The Arts & Crafts movement in architecture provided some of the most stunning and well-designed properties of the early 20th century but sadly, there are not too many examples here in New England. When I find some, I always get excited and pull over to snap a photo! This home on busy Beacon Street in Waban, Newton, was built in 1915 for Harry W. Bauckman a salesman in Boston. The designs are credited to architect James G. Hutchinson, who specialized in Arts & Crafts and Tudor style buildings in the area. The Bauckman House is Foursquare in form which basically segments the house into four, large rooms on each floor with a stairhall in the center. The home is clad with banded shingles which extend to the piers at the porch, a subtle nod to Shingle style architecture. SWOON! I was later informed by a follower that this was also the home of landscape historian and author Judith Tankard for some time.

James H. Gardner House // 1923

My favorite part about the Boston suburbs is the sheer number of well-preserved early 20th century residences. The collection of Colonial Revival, Tudor, and Arts and Crafts style houses found in Waban Village, Newton, are among my favorites. This two-story stucco-clad house enclosed by a slate gable roof with exposed rafter ends was built in 1923 from designs by architect Harry Morton Ramsay. Ramsay was hired to design dozens of middle-upper class houses in Newton during its period of rapid development in the early 20th century. The original owner was James H. Gardner, who lived here with his family and a maid for a couple decades.

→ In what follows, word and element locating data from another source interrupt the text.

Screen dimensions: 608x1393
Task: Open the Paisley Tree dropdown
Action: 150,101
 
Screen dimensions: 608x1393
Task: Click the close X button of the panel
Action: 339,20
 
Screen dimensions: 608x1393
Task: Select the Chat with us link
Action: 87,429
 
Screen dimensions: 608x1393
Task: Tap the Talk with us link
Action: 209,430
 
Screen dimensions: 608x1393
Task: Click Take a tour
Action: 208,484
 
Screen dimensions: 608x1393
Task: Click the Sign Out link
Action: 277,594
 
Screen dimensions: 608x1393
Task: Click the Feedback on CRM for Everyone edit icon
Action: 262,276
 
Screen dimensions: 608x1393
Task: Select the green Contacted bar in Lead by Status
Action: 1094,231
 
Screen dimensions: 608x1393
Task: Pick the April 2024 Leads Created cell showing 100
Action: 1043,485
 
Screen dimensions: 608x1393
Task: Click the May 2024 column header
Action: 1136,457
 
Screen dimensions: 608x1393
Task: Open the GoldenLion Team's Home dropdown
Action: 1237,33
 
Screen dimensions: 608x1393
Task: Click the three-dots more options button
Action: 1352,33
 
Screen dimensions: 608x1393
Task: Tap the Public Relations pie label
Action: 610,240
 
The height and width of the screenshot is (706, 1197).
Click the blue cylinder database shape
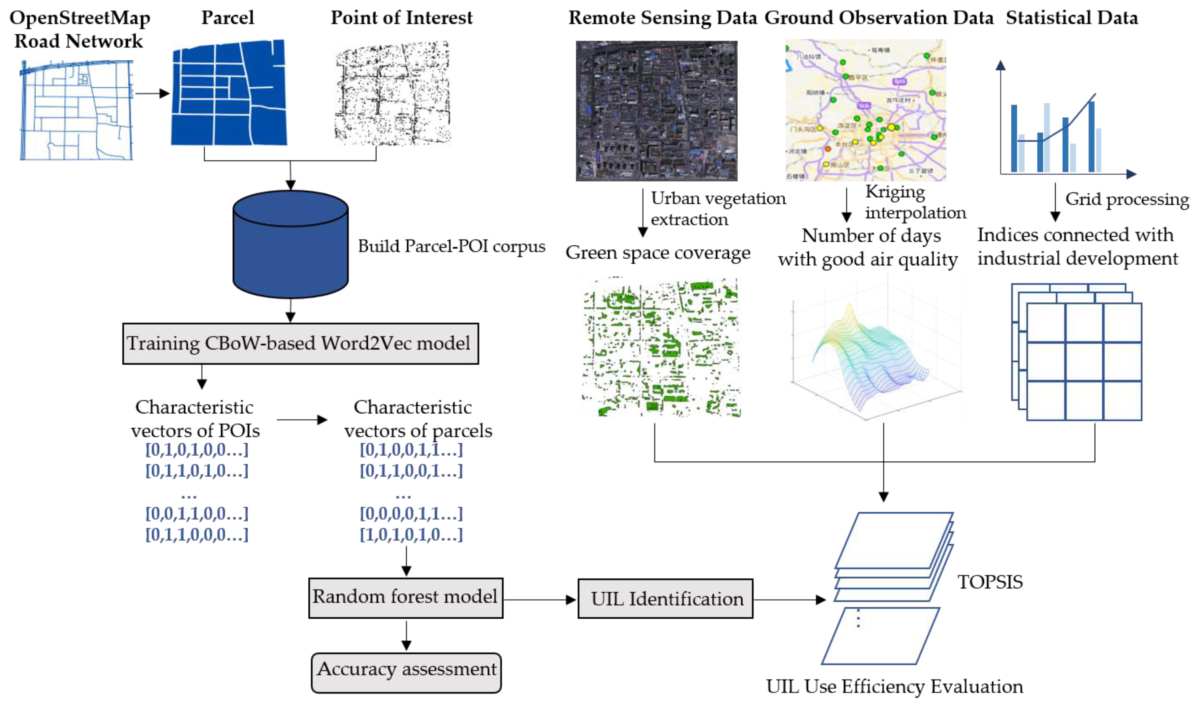point(290,245)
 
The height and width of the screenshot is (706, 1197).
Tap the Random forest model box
point(406,598)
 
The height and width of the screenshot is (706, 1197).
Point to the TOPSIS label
point(990,582)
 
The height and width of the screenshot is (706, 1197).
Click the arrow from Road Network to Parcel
point(152,93)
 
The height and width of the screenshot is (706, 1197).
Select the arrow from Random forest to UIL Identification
point(540,600)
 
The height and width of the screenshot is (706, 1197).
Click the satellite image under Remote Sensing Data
point(656,110)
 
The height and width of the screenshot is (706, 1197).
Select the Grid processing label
point(1126,199)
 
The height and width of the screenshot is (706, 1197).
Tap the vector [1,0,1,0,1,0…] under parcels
point(411,535)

Harry Gregg House // c.1910

Harry A. Gregg, was the son of David Gregg, a lumber dealer and wooden goods manufacturer who built a mansion in Wilton’s East Village. Harry followed in his father’s footsteps, running the day-to-day business out of their Nashua, NH offices. With a lot of spare money, Gregg purchased pastoral land in Wilton Center and built a summer residence which may have also served as a gentleman’s farm. The Arts and Crafts style home showcases the best in the style with rubblestone, shingles, organic forms and exposed rafters. The house is pretty perfect!

Chemical Engine #13 Firehouse // 1909

Just a block from the Bethel AME Church (last post) in Jamaica Plain, Boston, you will find this absolutely charming old fire station. The station was built in 1909 about the same time as the new Forest Hills Train Station was completed, signaling a huge population and development boom in the area. To provide emergency and fire service to the newly developing neighborhoods surrounding the train station, the City of Boston hired the architectural firm of Moller and Smith to design a new station that would allow for horses and related apparatus as well as a new fire automobile to enter the building. The Arts and Crafts style building is constructed of brick supported by structural steel finished with Carolina pine at the interior. The building retains its pyramidal hipped roof in slate and a unique corner tower capped with a castellated parapet.